Description
Symfony version(s) affected
7.2.4
Description
We are using Scheduler in combination with Lock and encountering a minor issue with setting the expiration of locks. We followed the steps outlined in Efficient management with Symfony Scheduler
However, when attempting to refresh our lock, it passes a floating-point number, as shown below.
namespace Symfony\Component\Scheduler\Generator;
final class Checkpoint implements CheckpointInterface
{
public function release(\DateTimeImmutable $now, ?\DateTimeImmutable $nextTime): void
{
// I stripped all the other code
$this->lock->refresh((float) $nextTime->format('U.u') - (float) $now->format('U.u') + $remaining);
}
}
Then the refresh
method calls putOffExpiration
and that's when the error occurs.
How to reproduce
Used config:
- Devenv (Nix) on a aarch64-darwin
- PostgreSQL 16.5
- PHP 8.3.14
- Symfony 7.2.4
- Symfony Messenger
- Symfony Lock with DoctrineDbalStore
LOCK_DSN=postgresql://user:[email protected]:5432/symfony
use Symfony\Component\Lock\LockFactory;
use Symfony\Component\Scheduler\Attribute\AsSchedule;
use Symfony\Component\Scheduler\Schedule;
use Symfony\Component\Scheduler\ScheduleProviderInterface;
use Symfony\Contracts\Cache\CacheInterface;
(new Schedule())
->stateful($cache)
->lock($lock->createLock('scheduler', 30));
When enabling the lock part of the Scheduler the following process is triggered:
Inside DoctrineDbalStore
an UPDATE query is composed that reads:
UPDATE $this->table SET $this->expirationCol = {$this->getCurrentTimestampStatement()} + ?, $this->tokenCol = ? WHERE $this->idCol = ? AND ($this->tokenCol = ? OR $this->expirationCol <= {$this->getCurrentTimestampStatement()})
The value of the first ? contains the TTL.
UPDATE lock_keys SET key_expiration = CAST(EXTRACT(epoch FROM NOW()) AS INT) + $1, key_token = $2 WHERE key_id = $3 AND (key_token = $4 OR key_expiration <= CAST(EXTRACT(epoch FROM NOW()) AS INT))

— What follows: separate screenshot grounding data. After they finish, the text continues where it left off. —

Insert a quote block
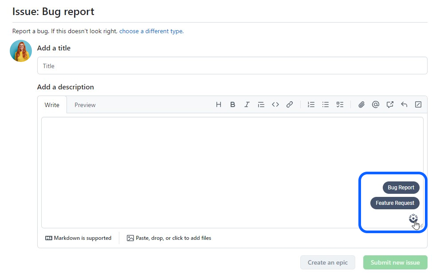Viewport: 432px width, 273px height. tap(261, 105)
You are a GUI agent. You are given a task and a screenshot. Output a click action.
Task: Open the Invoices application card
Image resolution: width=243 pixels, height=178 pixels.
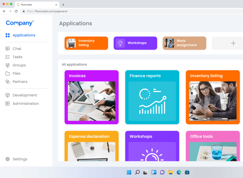tap(91, 97)
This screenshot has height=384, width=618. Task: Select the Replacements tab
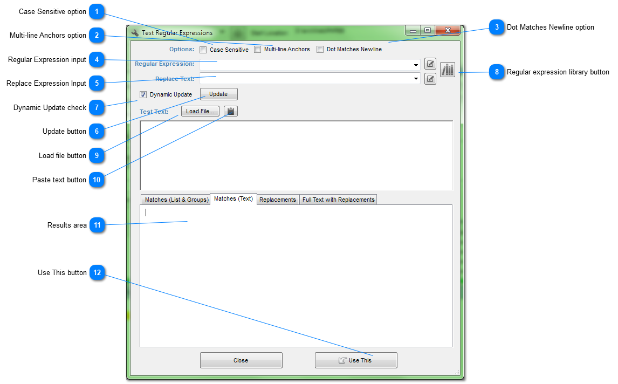[x=278, y=199]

That will result in an error like:
invalid input syntax for type integer: "354.82824206352"
Possible Solution
I see two possible solutions:
- Convert the value to an integer, sacrificing precision.
- Change the field type in the database from integer to numeric.
If either of these solutions is viable, I'm happy to implement the necessary changes myself and contribute them back.